■ TEXTO EXTRAÍDO ■
+ + + +

Em algum momento da história, o Rio Grande do Sul desceu do trem que carrega os esportes menos midiáticos do que o futebol no país e não conseguiu mais subir a bordo. Justamente quando, no Brasil como um todo, houve um crescimento de outras modalidades. Os gaúchos, outrora campeões de basquete e vôlei e líderes do ranking brasileiro no tênis, contentam-se, apenas, com títulos grandes no futsal. Outros esportes, como judô, atletismo e natação, também alcançam bons resultados, dentro das filosofias dos principais clubes.
Onde foram parar os outros esportes no Estado?
Para responder a essa pergunta, GaúchaZH inicia uma série em quatro capítulos, cada um dedicado a uma modalidade. Na esteira dos 25 anos do título nacional do Corinthians, de Santa Cruz do Sul, começamos com o basquete, modalidade que não tem gaúchos presentes na elite nacional. A segunda reportagem, no próximo final de semana, será dedicada ao vôlei. A terceira, ao tênis. A quarta e última voltará aos olhos para a modalidade que dá certo: como o futsal fez para se manter tantos anos no topo? Por outro lado, por que não há representantes de Porto Alegre no esporte.
Basquete vive presente sem brilho
Quando Alvin enterrou a bola na cesta, completando a ponte aérea erguida por Brent, nos momentos finais da quinta partida da decisão da Liga Nacional de 1994, parecia que o Rio Grande do Sul se consolidaria como um polo de basquete. A cena simbolizou a virada do Pitt/Corinthians sobre o Sabesp, de Franca, no jogo derradeiro do campeonato, no Tesourinha completamente tomado. Dali até o encerramento, o time de Santa Cruz, que havia arrebanhado os corações dos gaúchos, apenas administrou o duelo e deu ao Estado o primeiro título na modalidade.
Foi só impressão mesmo.

+ + + +

■ CONJUNTO DE DADOS ■
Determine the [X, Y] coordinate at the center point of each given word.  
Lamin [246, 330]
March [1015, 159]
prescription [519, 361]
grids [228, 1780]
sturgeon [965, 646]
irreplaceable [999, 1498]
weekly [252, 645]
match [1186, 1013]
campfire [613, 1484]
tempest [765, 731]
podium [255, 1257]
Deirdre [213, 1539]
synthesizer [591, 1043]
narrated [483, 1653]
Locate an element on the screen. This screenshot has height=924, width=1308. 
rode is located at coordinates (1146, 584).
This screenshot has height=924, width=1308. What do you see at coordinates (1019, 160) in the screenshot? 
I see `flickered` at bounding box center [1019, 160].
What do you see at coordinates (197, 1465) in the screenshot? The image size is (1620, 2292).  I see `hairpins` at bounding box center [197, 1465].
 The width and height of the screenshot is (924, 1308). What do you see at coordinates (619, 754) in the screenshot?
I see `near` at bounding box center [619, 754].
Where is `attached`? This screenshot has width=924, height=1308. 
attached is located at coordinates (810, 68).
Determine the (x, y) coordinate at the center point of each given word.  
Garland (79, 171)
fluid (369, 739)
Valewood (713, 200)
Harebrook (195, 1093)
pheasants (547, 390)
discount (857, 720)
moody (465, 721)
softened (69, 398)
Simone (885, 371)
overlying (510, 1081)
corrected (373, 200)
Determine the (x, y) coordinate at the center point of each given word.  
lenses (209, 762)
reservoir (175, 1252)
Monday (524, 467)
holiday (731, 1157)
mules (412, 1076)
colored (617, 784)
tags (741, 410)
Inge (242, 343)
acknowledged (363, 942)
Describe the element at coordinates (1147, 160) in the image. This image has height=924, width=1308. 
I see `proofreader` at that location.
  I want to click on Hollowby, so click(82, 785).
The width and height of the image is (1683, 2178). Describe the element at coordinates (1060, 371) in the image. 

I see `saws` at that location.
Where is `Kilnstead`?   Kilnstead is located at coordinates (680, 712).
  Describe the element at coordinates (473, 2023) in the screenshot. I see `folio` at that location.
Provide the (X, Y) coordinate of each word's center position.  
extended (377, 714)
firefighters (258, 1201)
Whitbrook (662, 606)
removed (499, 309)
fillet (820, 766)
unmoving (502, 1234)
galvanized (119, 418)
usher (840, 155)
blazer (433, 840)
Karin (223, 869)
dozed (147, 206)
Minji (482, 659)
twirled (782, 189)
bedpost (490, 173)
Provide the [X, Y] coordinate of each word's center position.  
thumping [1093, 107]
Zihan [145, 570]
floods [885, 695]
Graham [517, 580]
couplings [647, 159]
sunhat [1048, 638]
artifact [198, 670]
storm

+ + + +

■ ENUNCIADO DA TAREFA 1 ■
De acordo com o texto extraído, a qual modalidade será dedicada a segunda reportagem da série?
■ ENUNCIADO DA TAREFA 2 ■
Reescreva de forma mais concisa o parágrafo do texto extraído que começa com "Em algum momento da história", preservando seus fatos principais.
A listagem não guarda relação alguma com o que se solicita aqui.

■ RESULTADO DA TAREFA 1 ■
Ao vôlei.

■ RESULTADO DA TAREFA 2 ■
O Rio Grande do Sul perdeu espaço nos esportes menos midiáticos que o futebol justamente quando essas modalidades cresciam no Brasil. Outrora campeões de basquete e vôlei e líderes do ranking brasileiro de tênis, os gaúchos hoje conquistam títulos grandes apenas no futsal. Judô, atletismo e natação também alcançam bons resultados, dentro das filosofias dos principais clubes.